* START *

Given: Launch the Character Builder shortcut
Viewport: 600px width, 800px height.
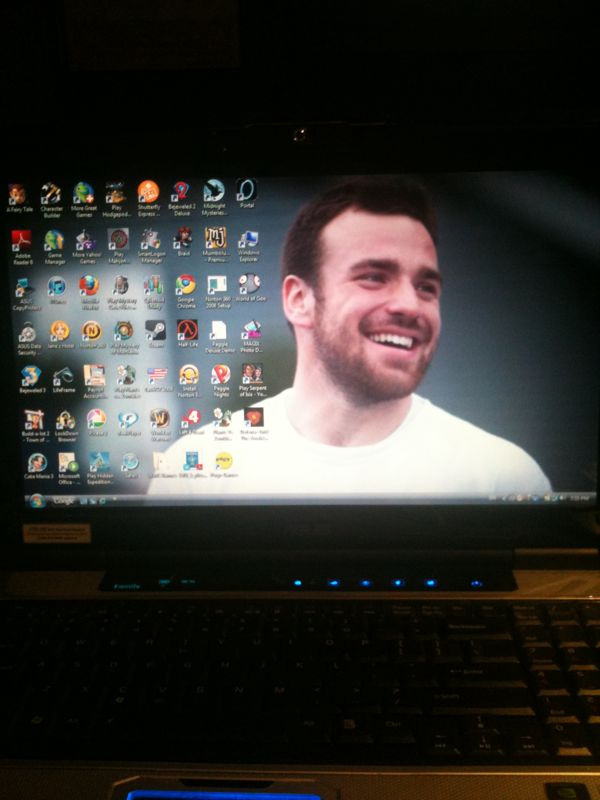Looking at the screenshot, I should click(51, 193).
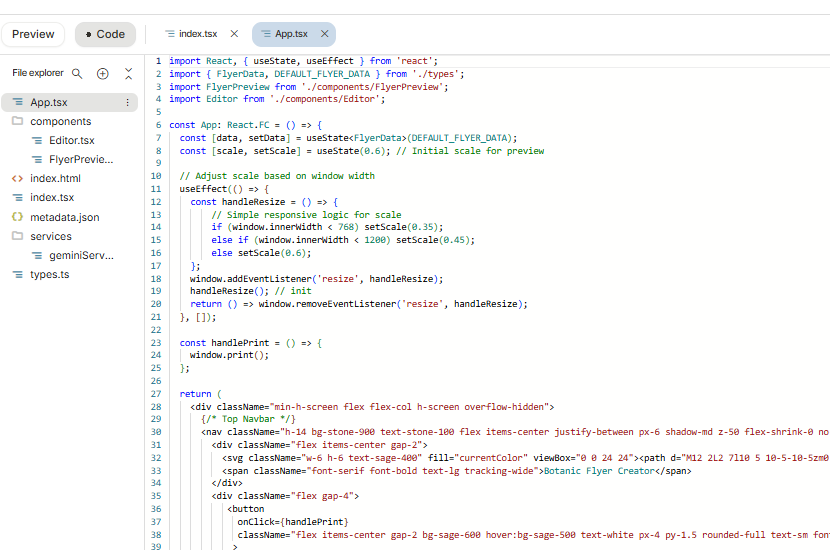This screenshot has height=550, width=830.
Task: Collapse all folders in File explorer
Action: click(x=128, y=74)
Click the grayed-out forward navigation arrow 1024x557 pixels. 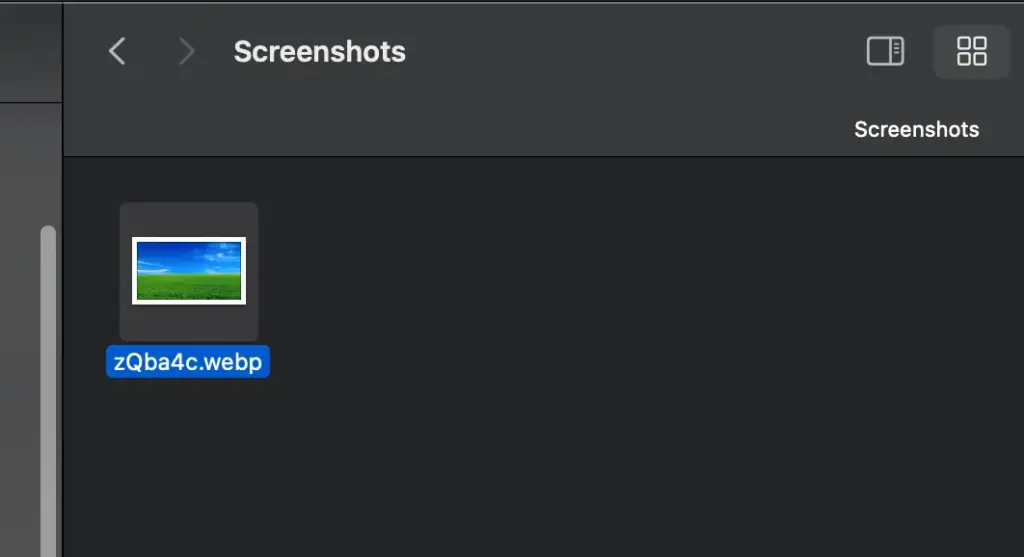click(x=186, y=51)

* END *

● **PROBLEM TO SOLVE**
Starting at the beginning of the data and ending at the line containing "Action: click(x=128, y=74)", reproduce those lines with "shortcut" swapped for "icon" and everything else unchanged. Omit the pictures.

● **EXERCISE OUTPUT**
Given: Launch the Character Builder icon
Viewport: 600px width, 800px height.
Looking at the screenshot, I should click(51, 193).
This screenshot has height=550, width=830.
Task: Collapse all folders in File explorer
Action: click(x=128, y=74)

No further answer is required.